● Your objective:
Update the data below by replacing every instance of "GUI agent" with "desktop agent" and leaving all other text unchanged.

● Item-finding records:

-*-*-

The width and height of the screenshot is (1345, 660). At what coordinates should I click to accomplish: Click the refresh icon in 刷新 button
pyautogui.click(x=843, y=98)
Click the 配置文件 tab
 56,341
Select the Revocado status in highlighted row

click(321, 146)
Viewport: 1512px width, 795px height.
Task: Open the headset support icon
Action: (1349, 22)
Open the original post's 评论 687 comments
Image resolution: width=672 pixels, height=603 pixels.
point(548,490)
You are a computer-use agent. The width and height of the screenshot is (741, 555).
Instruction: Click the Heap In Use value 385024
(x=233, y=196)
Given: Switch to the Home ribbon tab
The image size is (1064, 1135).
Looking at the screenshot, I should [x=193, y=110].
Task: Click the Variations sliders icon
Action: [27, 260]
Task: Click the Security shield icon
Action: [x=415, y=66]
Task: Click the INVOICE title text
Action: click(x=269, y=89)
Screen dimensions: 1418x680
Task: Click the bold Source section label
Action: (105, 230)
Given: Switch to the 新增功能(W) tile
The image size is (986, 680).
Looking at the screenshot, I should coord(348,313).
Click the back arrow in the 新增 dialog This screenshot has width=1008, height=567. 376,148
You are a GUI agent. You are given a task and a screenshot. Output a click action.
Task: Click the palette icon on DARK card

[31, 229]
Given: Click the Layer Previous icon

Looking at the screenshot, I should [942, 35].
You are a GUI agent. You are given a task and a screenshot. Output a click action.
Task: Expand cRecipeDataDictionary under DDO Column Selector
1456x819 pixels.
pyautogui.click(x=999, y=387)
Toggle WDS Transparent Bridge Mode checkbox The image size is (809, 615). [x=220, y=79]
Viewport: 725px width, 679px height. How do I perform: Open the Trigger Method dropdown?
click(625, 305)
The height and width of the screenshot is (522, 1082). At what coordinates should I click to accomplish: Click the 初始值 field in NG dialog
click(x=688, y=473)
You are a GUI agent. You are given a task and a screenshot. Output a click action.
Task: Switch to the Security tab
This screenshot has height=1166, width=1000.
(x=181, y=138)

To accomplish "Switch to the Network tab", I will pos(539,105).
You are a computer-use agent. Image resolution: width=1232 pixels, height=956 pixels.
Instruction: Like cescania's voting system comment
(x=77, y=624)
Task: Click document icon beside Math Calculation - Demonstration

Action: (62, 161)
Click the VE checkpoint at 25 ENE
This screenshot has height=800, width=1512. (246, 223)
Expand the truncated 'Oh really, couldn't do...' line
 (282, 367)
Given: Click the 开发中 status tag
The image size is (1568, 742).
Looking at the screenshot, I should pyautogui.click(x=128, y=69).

-*-*-

● Solution for this exercise:
The width and height of the screenshot is (1345, 660). At what coordinates should I click to accomplish: Click the refresh icon in 刷新 button
pyautogui.click(x=843, y=98)
Click the 配置文件 tab
 56,341
Select the Revocado status in highlighted row

click(321, 146)
Viewport: 1512px width, 795px height.
Task: Open the headset support icon
Action: (1349, 22)
Open the original post's 评论 687 comments
Image resolution: width=672 pixels, height=603 pixels.
point(548,490)
You are a computer-use agent. The width and height of the screenshot is (741, 555).
Instruction: Click the Heap In Use value 385024
(x=233, y=196)
Given: Switch to the Home ribbon tab
The image size is (1064, 1135).
Looking at the screenshot, I should [x=193, y=110].
Task: Click the Variations sliders icon
Action: [27, 260]
Task: Click the Security shield icon
Action: [x=415, y=66]
Task: Click the INVOICE title text
Action: click(x=269, y=89)
Screen dimensions: 1418x680
Task: Click the bold Source section label
Action: (105, 230)
Given: Switch to the 新增功能(W) tile
The image size is (986, 680).
Looking at the screenshot, I should coord(348,313).
Click the back arrow in the 新增 dialog This screenshot has width=1008, height=567. 376,148
You are a desktop agent. You are given a task and a screenshot. Output a click action.
Task: Click the palette icon on DARK card

[31, 229]
Given: Click the Layer Previous icon

Looking at the screenshot, I should [942, 35].
You are a desktop agent. You are given a task and a screenshot. Output a click action.
Task: Expand cRecipeDataDictionary under DDO Column Selector
1456x819 pixels.
pyautogui.click(x=999, y=387)
Toggle WDS Transparent Bridge Mode checkbox The image size is (809, 615). [x=220, y=79]
Viewport: 725px width, 679px height. How do I perform: Open the Trigger Method dropdown?
click(625, 305)
The height and width of the screenshot is (522, 1082). At what coordinates should I click to accomplish: Click the 初始值 field in NG dialog
click(x=688, y=473)
You are a desktop agent. You are given a task and a screenshot. Output a click action.
Task: Switch to the Security tab
This screenshot has height=1166, width=1000.
(x=181, y=138)

To accomplish "Switch to the Network tab", I will pos(539,105).
You are a computer-use agent. Image resolution: width=1232 pixels, height=956 pixels.
Instruction: Like cescania's voting system comment
(x=77, y=624)
Task: Click document icon beside Math Calculation - Demonstration

Action: (62, 161)
Click the VE checkpoint at 25 ENE
This screenshot has height=800, width=1512. (246, 223)
Expand the truncated 'Oh really, couldn't do...' line
 (282, 367)
Given: Click the 开发中 status tag
The image size is (1568, 742).
Looking at the screenshot, I should pyautogui.click(x=128, y=69).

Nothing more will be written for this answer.